A eso se suma el efecto del “vértigo de la IA”, que paraliza iniciativas sectoriales al suponer que la automatización va a cambiar todo lo que ya conocemos. Al contrario, los procesos de transformación digital suelen ser paulatinos, conservan una parte de lo viejo en lo nuevo, y en general pueden planificarse, gestionarse, gobernarse. Por caso, ¿quiénes pueden hacer mejor uso del ChatGPT sino aquellos lectores y escritores con capacidad para analizar y reformular las ayudas de esta tecnología para sus propios propósitos de manera tal ágil como las respuestas del programa, pero con la precisión y adecuación que solo un humano sólidamente formado puede tener? Lo viejo no solo es útil, también es indispensable para distinguir información de conocimiento.

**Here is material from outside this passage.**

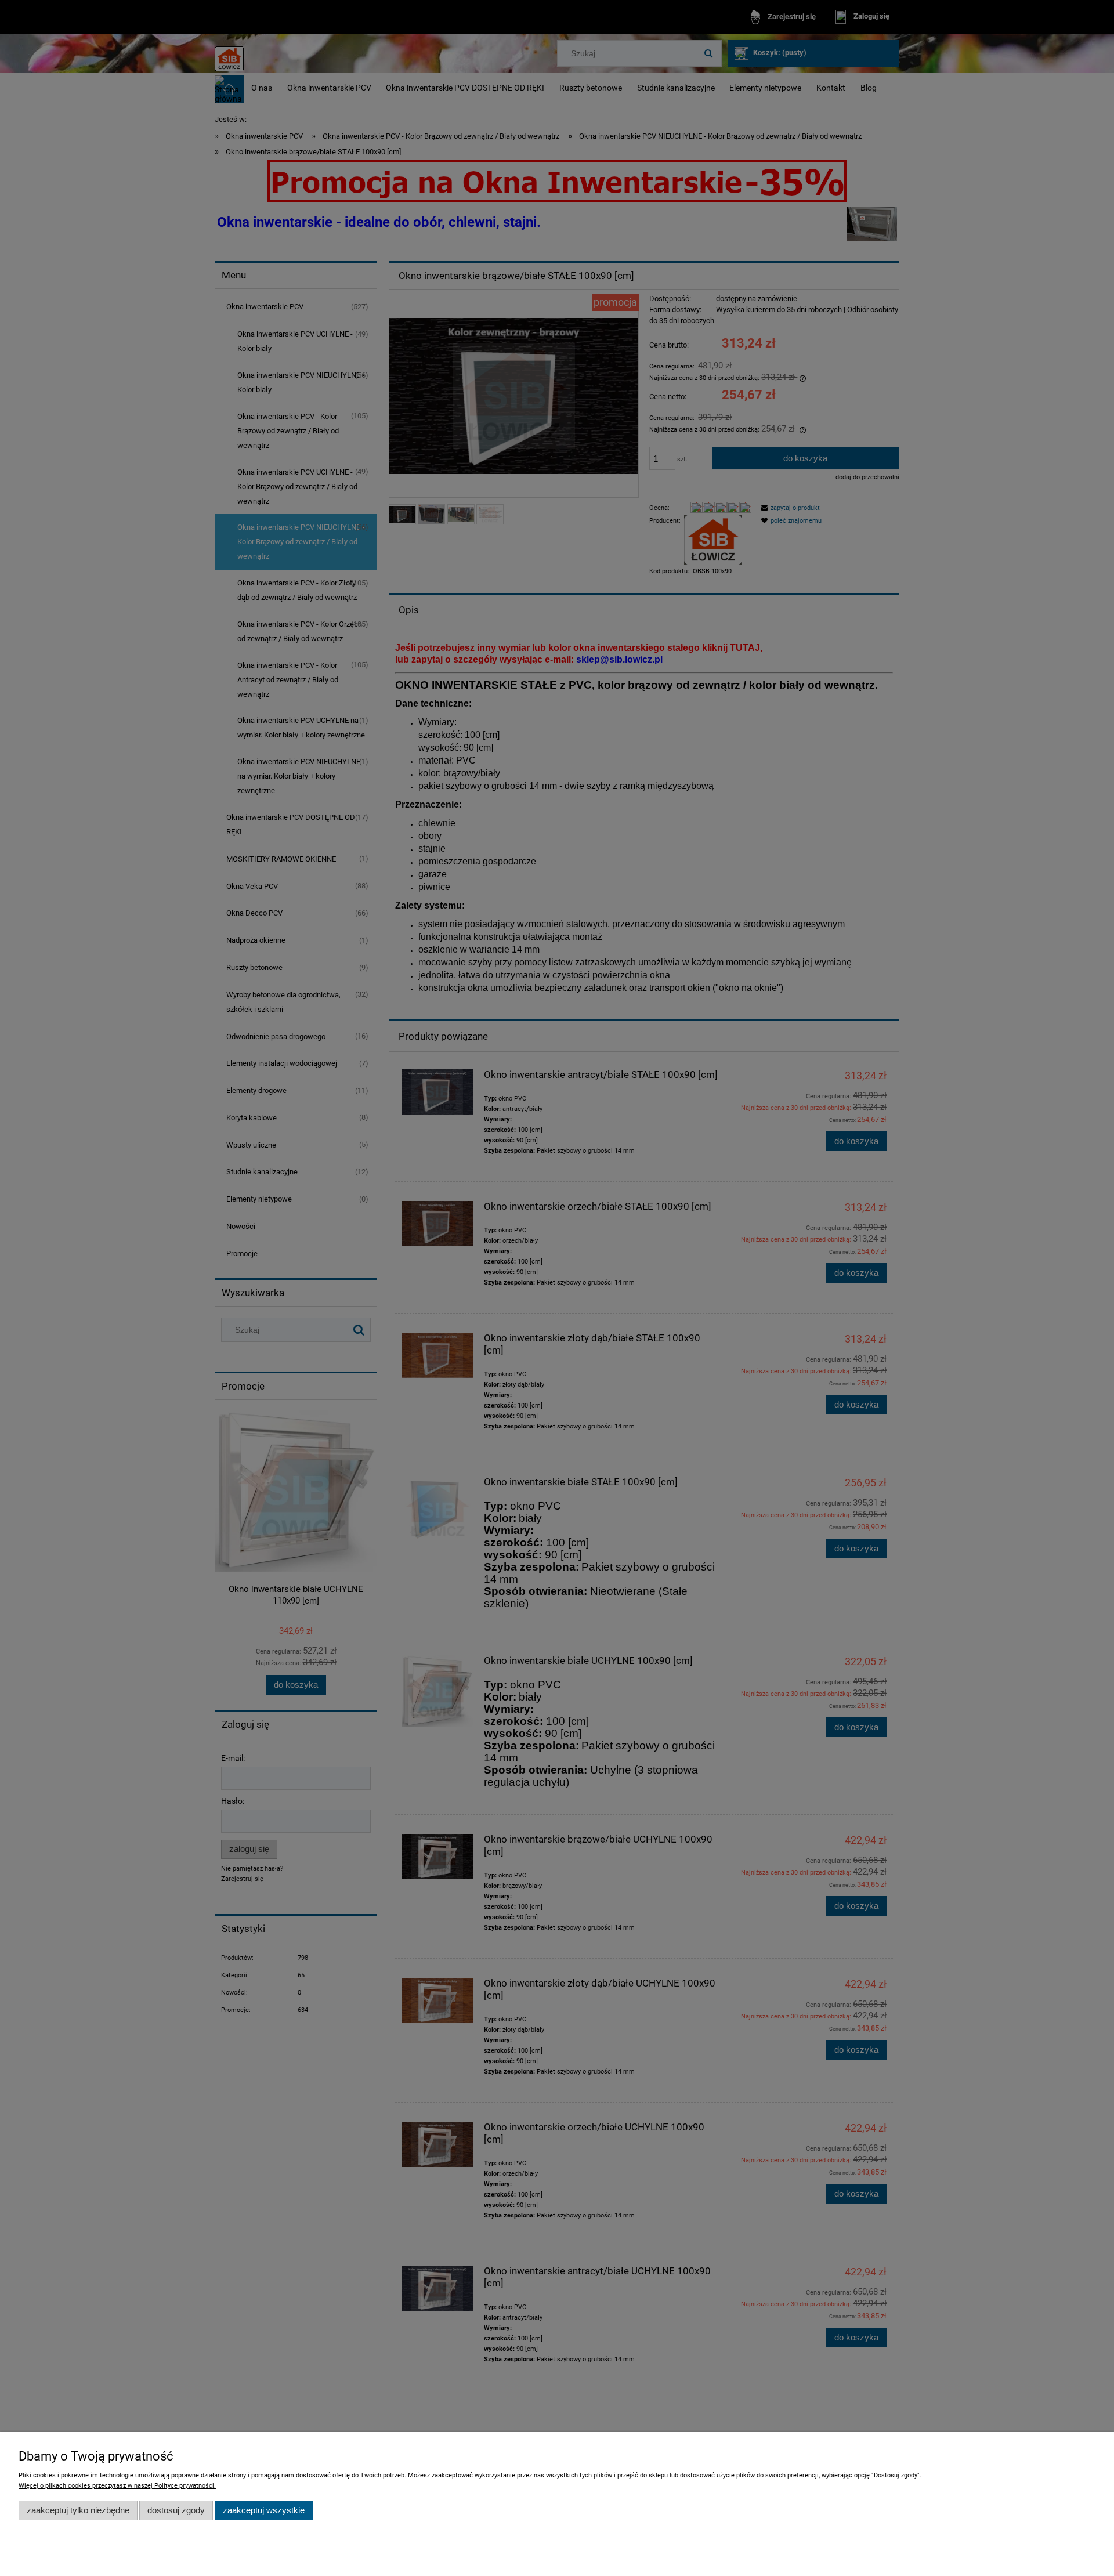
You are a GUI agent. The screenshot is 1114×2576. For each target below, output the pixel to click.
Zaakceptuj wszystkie (264, 2510)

Pero también, además de las dificultades, existen soluciones que tenemos más a mano de lo que imaginamos. “América Latina necesita conectar la investigación aplicada a las soluciones locales, según sus propias prioridades”, comenta a EL PAÍS Fabrizio Scrollini, presidente de la Iniciativa Latinoamericana por los Datos Abiertos (ILDA). A esto suma políticas de gobernanza para los modelos que alimentan a la IA, que aseguren que su uso sea adecuado para cada contexto, para el desarrollo y para los derechos de las personas. Y finalmente, cree que es importante llevar adelante acciones educativas para el uso responsable de las tecnologías que se desarrolle. “Creo que las estrategias macro son necesarias para luego ayudar a las sectoriales, pero tienen que ser procesos ágiles”, y coincide en que para que eso suceda, el difícil contexto de la región es un obstáculo a cruzar.

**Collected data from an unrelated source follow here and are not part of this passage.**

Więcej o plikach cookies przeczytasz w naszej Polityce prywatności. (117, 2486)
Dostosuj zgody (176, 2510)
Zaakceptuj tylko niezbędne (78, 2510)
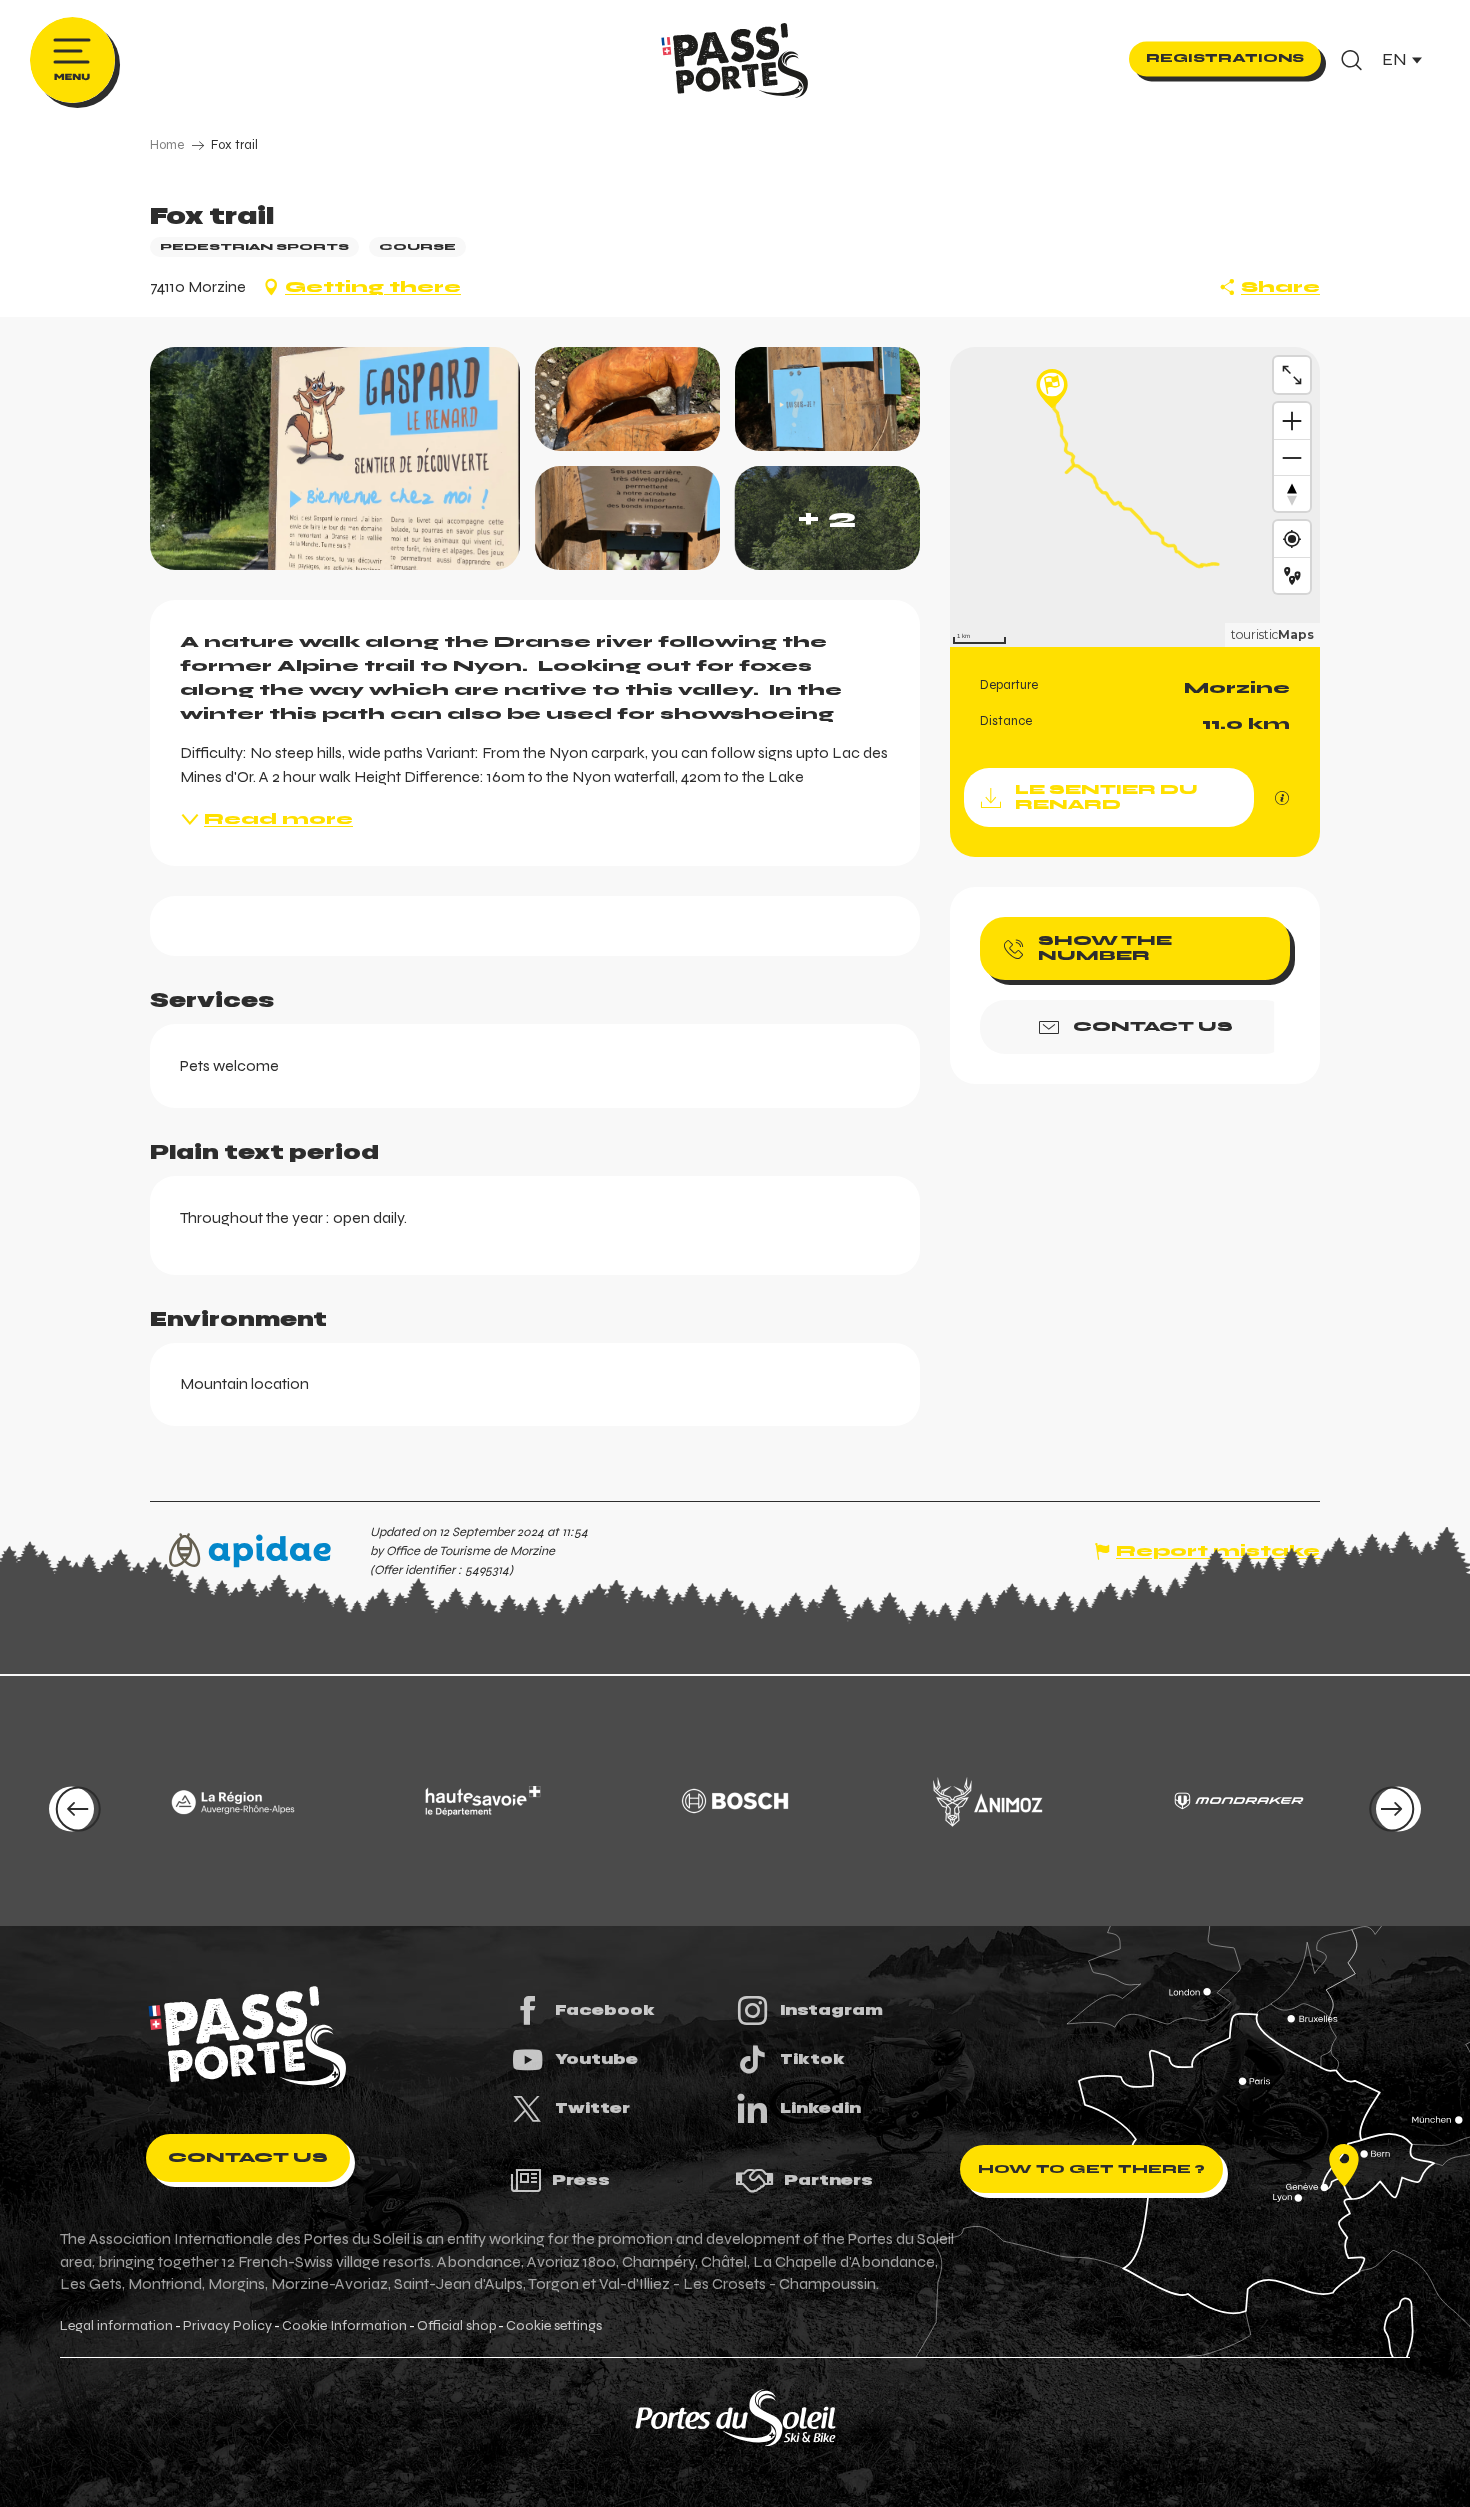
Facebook (605, 2010)
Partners (828, 2180)
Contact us (248, 2157)
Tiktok (812, 2059)
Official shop (456, 2326)
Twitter (592, 2108)
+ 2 (827, 518)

Un buen antídoto para evitar la parálisis es avanzar en soluciones locales, con decisiones concretas y sectoriales. En 2023, la Oficina de la U en Montevideo, con apoyo de la Unión Europea, se realizó un programa de capacitación para formadores de escuelas judiciales en la Corte Interamericana de Derechos Humanos en temas de IA y su impacto en los procesos judiciales. Se reunieron profesionales de 12 países de América Latina y el Caribe para explorar los cambios en la profesión de los jueces, fiscales y tribunales de la región, y tomar decisiones no sólo en términos de herramientas tecnológicas, sino también en la visión de los casos de derechos humanos, que hoy adquieren otra dimensión en función de los impactos de las tecnologías. Durante tres días en Costa Rica, un conjunto de profesionales logró trabajar para que el avance tecnológico no fuera un fantasma inasible. Ahora, ese grupo de personas está replicando la experiencia en sus países, y la red seguirá creciendo.

Las soluciones locales, al principio “artesanales”, y con un tiempo que no es el de la aceleración tecnológica parecen ser un camino posible. La investigación de los escenarios donde la tecnología está generando efectos que necesitan ser gobernados es otro.